Sobre los tejados de Malá Strana destacan la mole del castillo, con sus largas fachadas sobre las que despuntan las agujas, y el encantador coronamiento gótico de la catedral.

La presencia del palacio real e imperial favoreció, sobre todo entre los siglos XVI y XVII, que muchas familias nobles construyeran sus casas a lo largo de la pendiente de la colina para estar más cerca de la corte, y aprovecharon esa pendiente para disponer encantadores jardines en terraza. Hoy en día, buena parte de ellos se encuentran abiertos al público.

Los jardines están formados por una alternancia de parterres de flores, esencias raras, árboles frutales y decoraciones que renuevan la opulencia de la nobleza bohemia.

 

Dos calles, la ancha Nerudova y la paralela Vlasska, parten del corazón de Malá Strana y suben al convento de los premonstratenses de Strahov.

Desde la abarrotada plaza dominada por la espectacular mole barroca de la iglesia de San Nicolás, se empieza a subir entre los suntuosos edificios de las grandes familias aristocráticas de Europa Central, diseñados por arquitectos italianos, alemanes y bohemios.
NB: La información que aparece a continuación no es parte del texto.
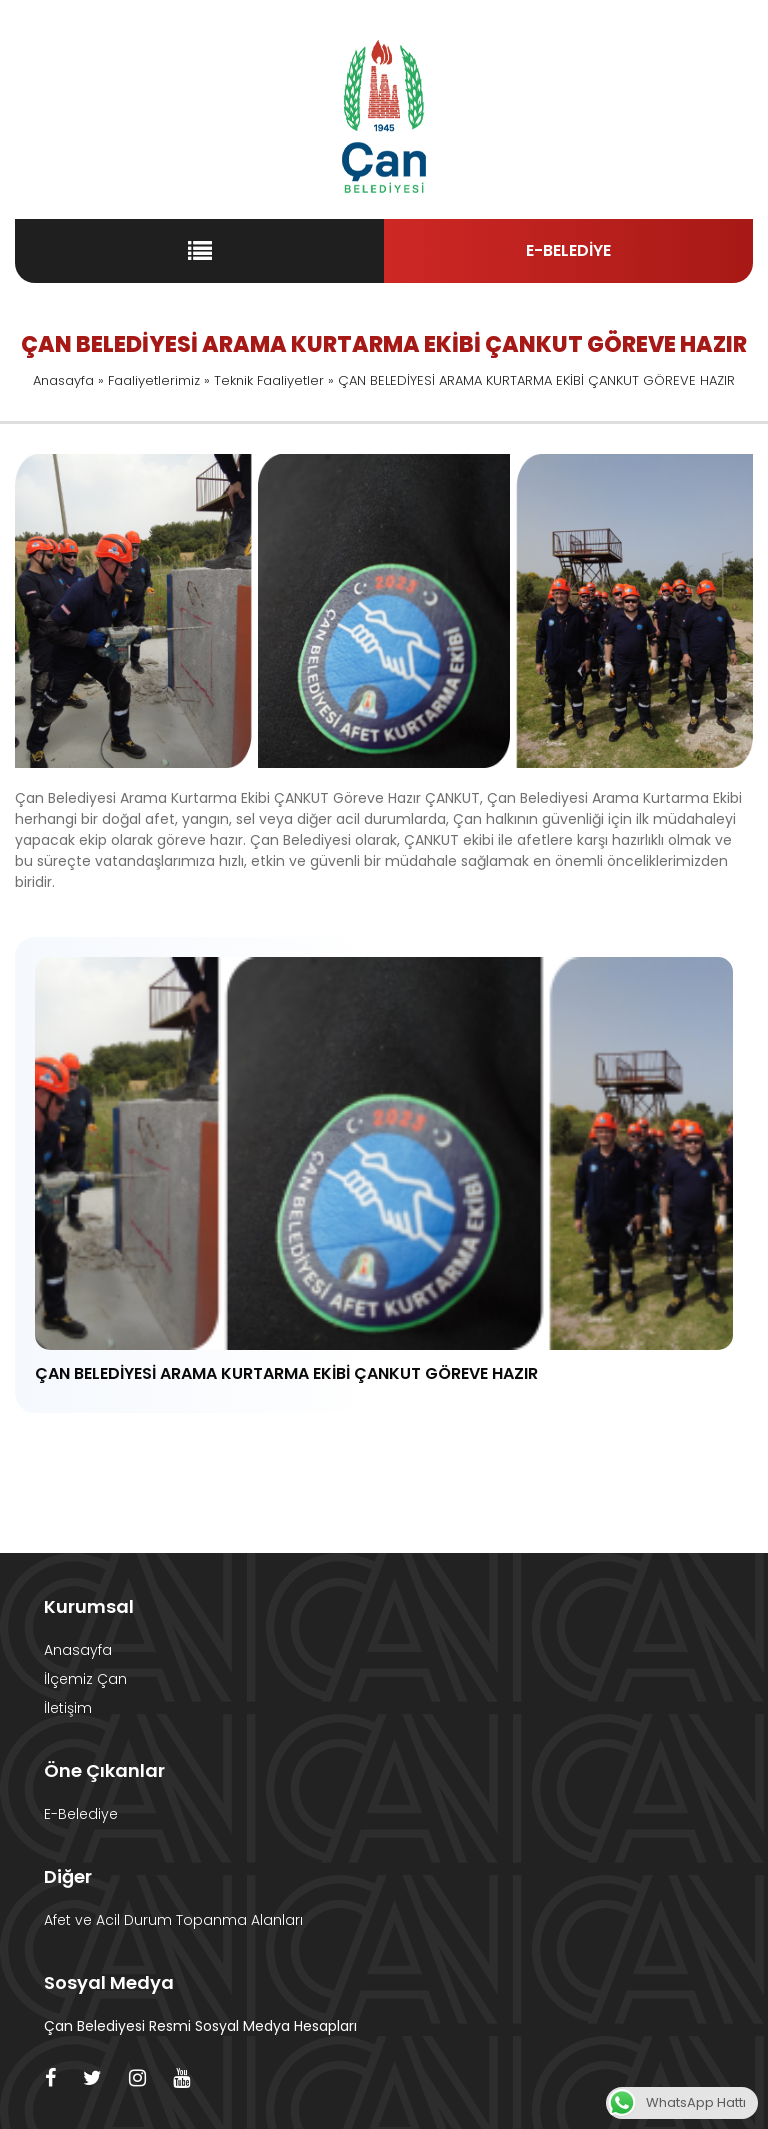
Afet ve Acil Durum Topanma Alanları (173, 1920)
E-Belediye (81, 1814)
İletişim (68, 1708)
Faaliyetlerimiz (154, 380)
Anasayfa (63, 380)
Conforme se sube, la arquitectura cambia y adopta un aspecto más rústico; las solemnes fachadas se sustituyen por simples paredes rurales, edículos y huertos, como una senda entre campos.

 

Entre los palacios nobles de Malá Strana, destaca el grandioso palacio barroco del príncipe Wallenstein, comandante supremo del ejército imperial durante la guerra de los Treinta Años. Construido en las primeras décadas del siglo XVII por artistas italianos, el palacio es conocido sobre todo por su espléndido jardín, al que se accede a través de una galería de grandes arcadas. Al fondo se encuentra el gran edificio de las antiguas caballerizas, que hoy se usa como sala de exposiciones. Las calles del jardín y la cueva artificial están decoradas con copias de las estatuas de bronce del flamenco Adriaen De Vries. Las originales se las llevó el ejército sueco a Estocolmo tras el saqueo de Praga durante la Guerra de los Treinta Años.

 

Curiosidad: muchos creen que la calle Nerudova recibe su nombre del célebre poeta chileno Pablo Neruda, premio Nobel en 1971. En realidad, el escritor sudamericano se llamaba Ricardo Reyes Basoalto, y había elegido su sobrenombre en honor del poeta bohemio Jan Neruda, que a mediados del siglo XIX vivió justo en esta calle de Praga.